Stringent Loan Covenants, Need to Break or Renegotiate Leases Add Obstacles to Retailer's Turnaround Challenges
RadioShack Corp. announced it will terminate or renegotiate leases and shutter up to 20% of its stores in what some analysts view as a last-ditch effort to halt losses totaling more than $400 million last year.
Fort Worth, TX-based RadioShack has engaged Melville, NY-based real estate advisory and investment group A&G Realty Partners to oversee the store closings program, which is still subject to approval by the retailer's lenders.
The closing of up to 1,100 stores is more than double the 500 planned closings reported by The Wall Street Journal
in early February. As of Dec. 31, RadioShack maintained 5,519 retail locations in shopping centers, malls and stand-alone buildings, including 4,297 company operated U.S. stores, 948 dealer-operated locations and 274 company owned stores in Mexico, according to company financial documents.
"In coming weeks, we'll be working with our landlords to find an efficient and cost-effective means to exit these unprofitable locations," John Feray, chief financial officer, told investors Tuesday.
The chain has tried for years to revamp and modernize its stores and company image, including a 2009 campaign to rebrand as "The Shack," and most recently, a humorous ad during the most recent Super Bowl.
In the ad, a stunned Radio Shack employee announces after hanging up from a call, "The '80s called.

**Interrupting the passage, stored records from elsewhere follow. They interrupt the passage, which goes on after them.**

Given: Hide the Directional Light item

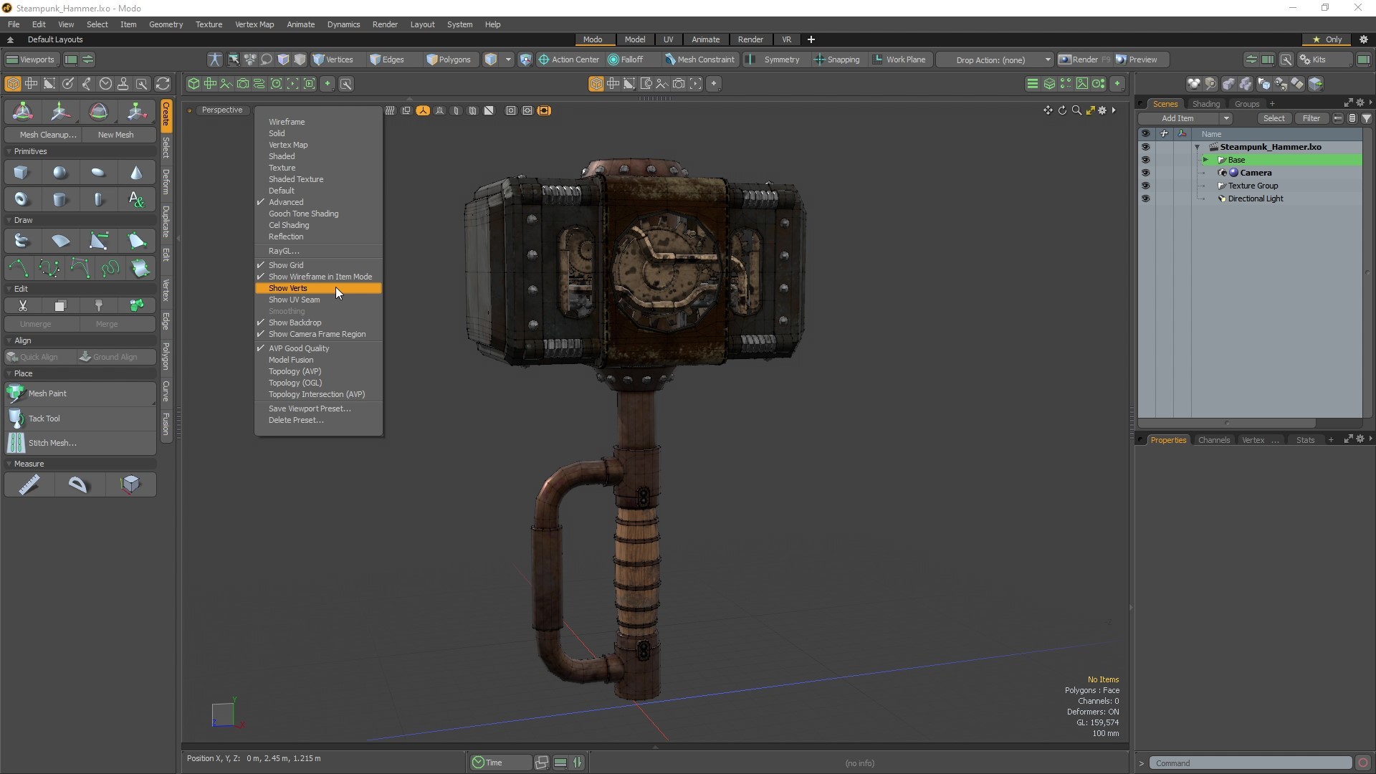Looking at the screenshot, I should point(1145,199).

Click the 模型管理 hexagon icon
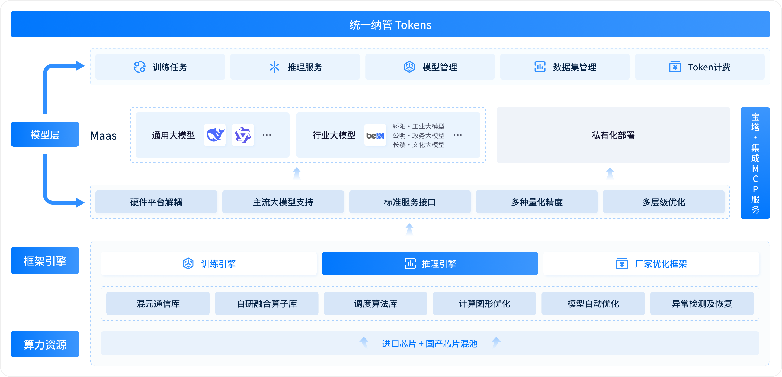(x=409, y=67)
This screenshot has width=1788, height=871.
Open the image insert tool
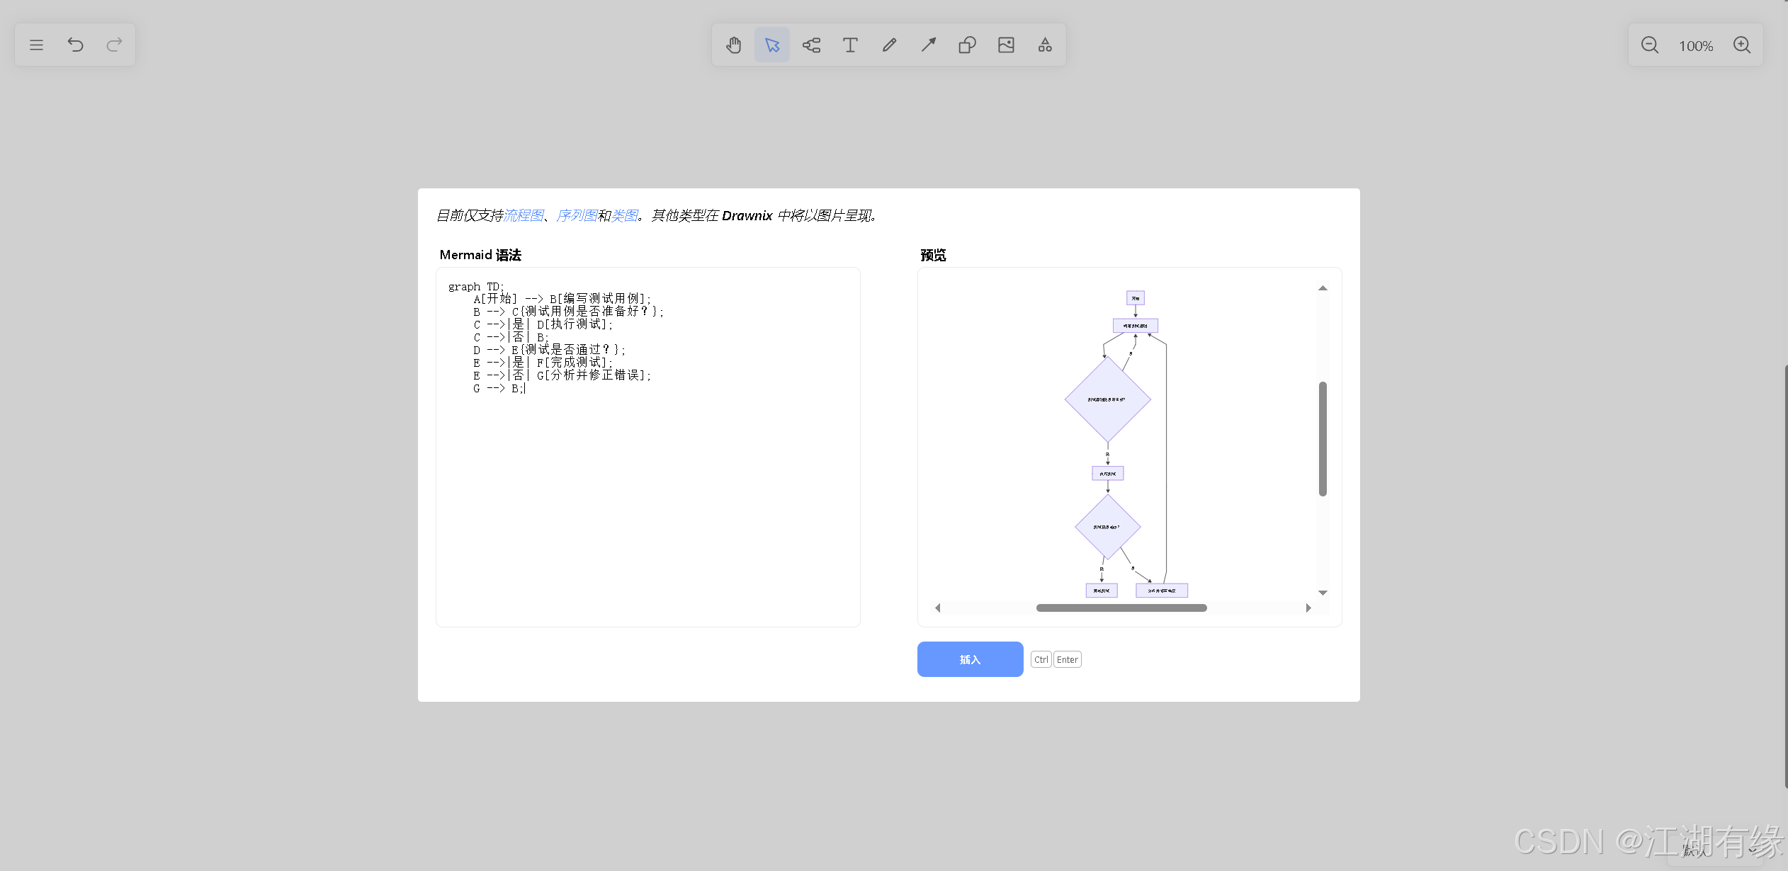click(1006, 44)
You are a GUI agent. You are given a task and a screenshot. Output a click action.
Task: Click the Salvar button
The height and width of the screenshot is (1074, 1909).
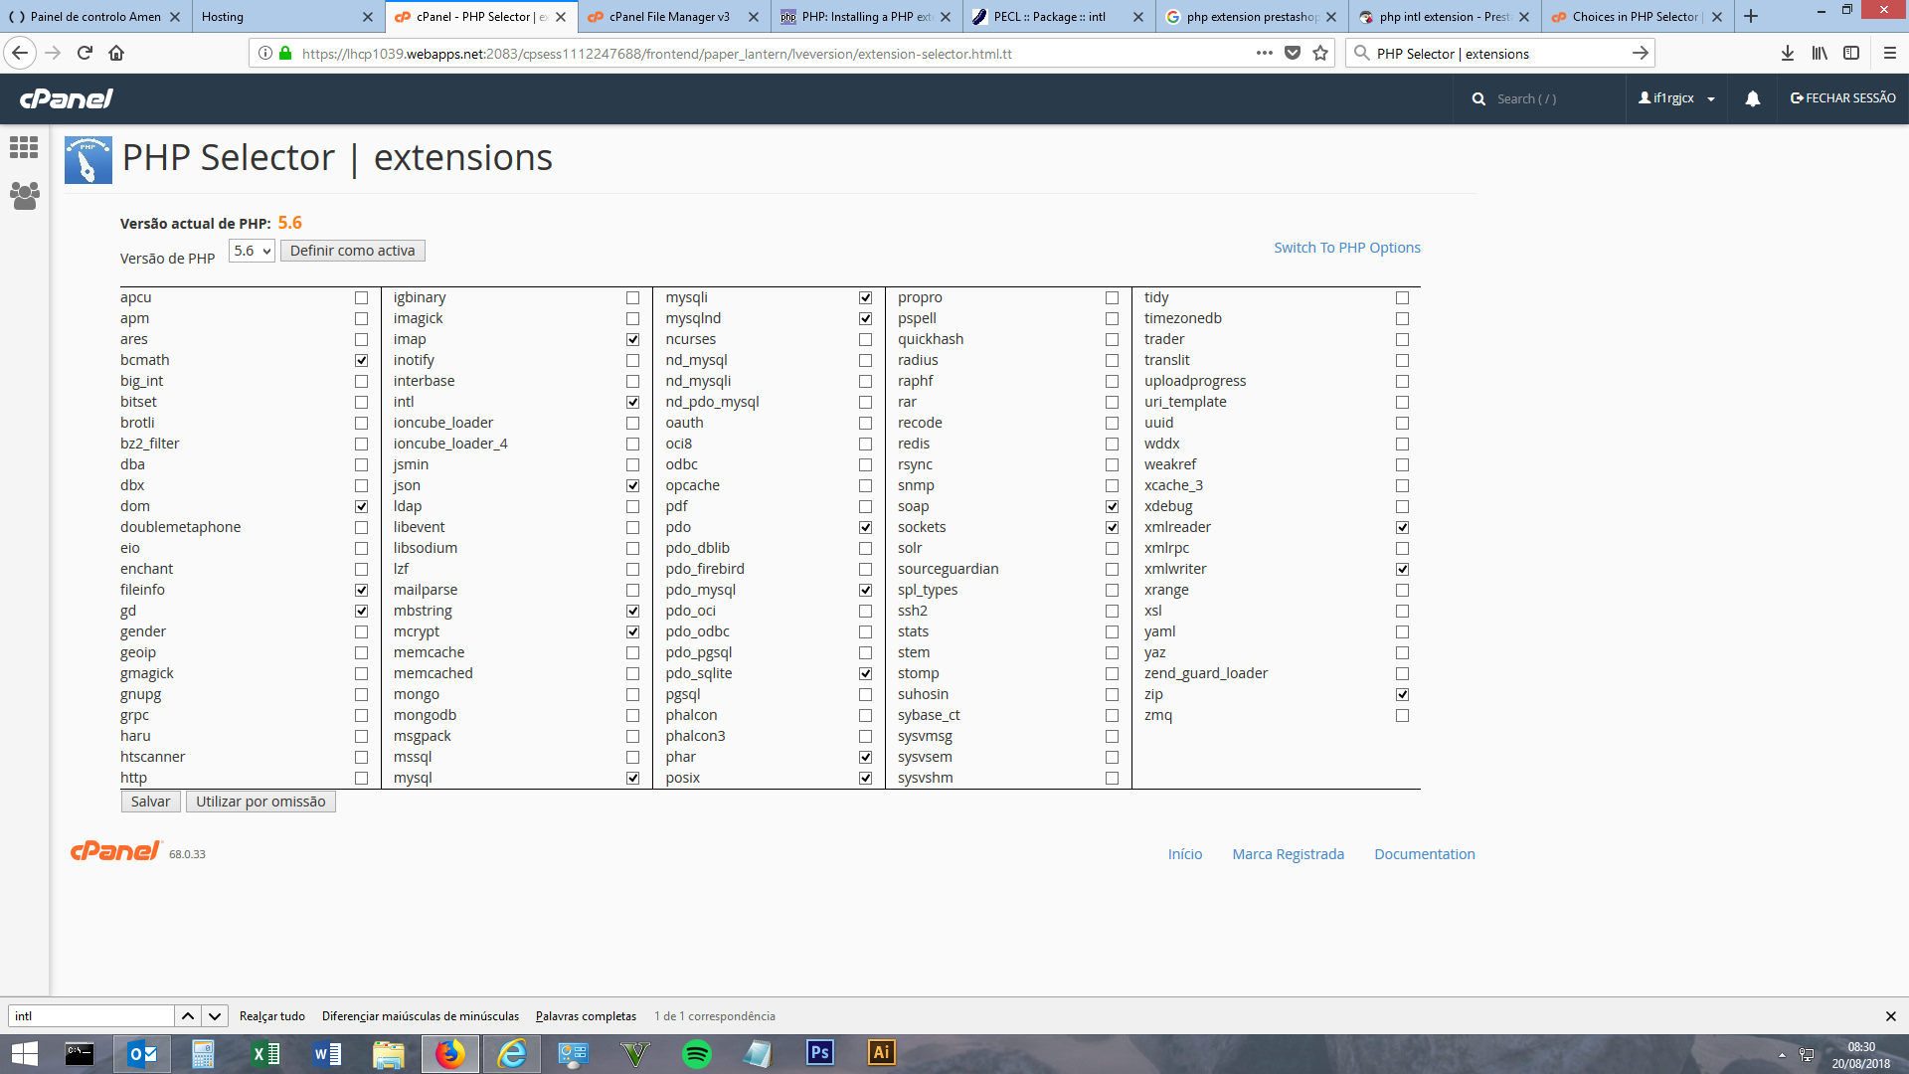coord(150,802)
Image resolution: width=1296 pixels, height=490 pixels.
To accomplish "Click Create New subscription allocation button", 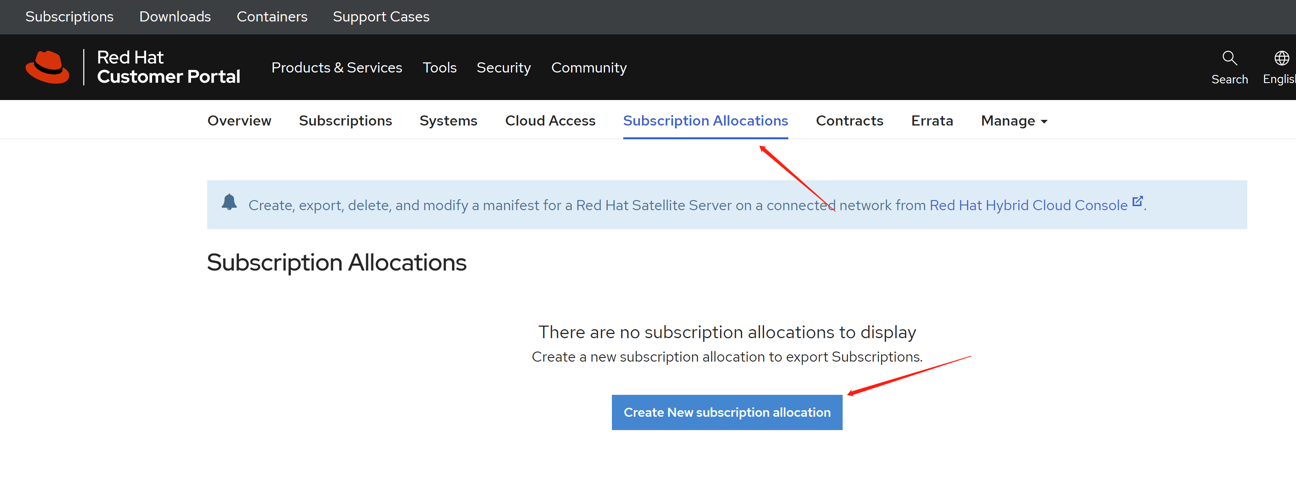I will point(726,412).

They want their store back," as a host of characters dressed as '80s pop culture icons strip the crowded store shelves of their inventory, leaving an empty shell.
The liquidation of such inventory along with the store shuttering are now the central strategy in preserving Radio Shack's liquidity through the rest of 2014. The cash raised and savings are expected to partially offset potenntially expensive lease termination payments to landlords and store liquidation costs.
California has the largest number of Radio Shack stores, 565, followed by Texas (408), New York (342), Florida (309) and Pennsylvania (242). RadioShack did not disclose which underperforming locations might be closed, but said it would weigh demographics, lease duration, store performance and growth potential for the stores, which average 2,426 square feet in the U.S.
RadioShack decided not to renew leases and closed 378 corporate and dealer owned stores, and discontinued more than 3,000 kiosk locations, during 2012-13.
In February 2013, RadioShack hired former Walgreen Co. executive Joseph C. Magnacca to lead a turnaround. However, comparable same-store sales declined 8.8% for the year and 19% for the fourth quarter as the chain this week reported a net loss of $191.4 million for the quarter in the wake of a dismal holiday sales performance.
RadioShack's share fell 17.3% Tuesday to close at $2.25.
Magnacca said the company is still determining which leases it would ask to break or allow to expire, with the possibility that rent reductions negotiated with landlords could keep some stores in place. The plan also requires the approval of RadioShack's lenders. The current credit agreement only allows the chain to close up to 200 stores per year and up to 600 stores over the life of the agreement.
"We will continue to have a strong, unmatched presence across the U.S. with over 4,000 stores including over 900 dealer franchise locations," Magnacca said. "Without minimizing the challenges ahead, we have a detailed strategic path to profitability based upon the five pillars of our turnaround."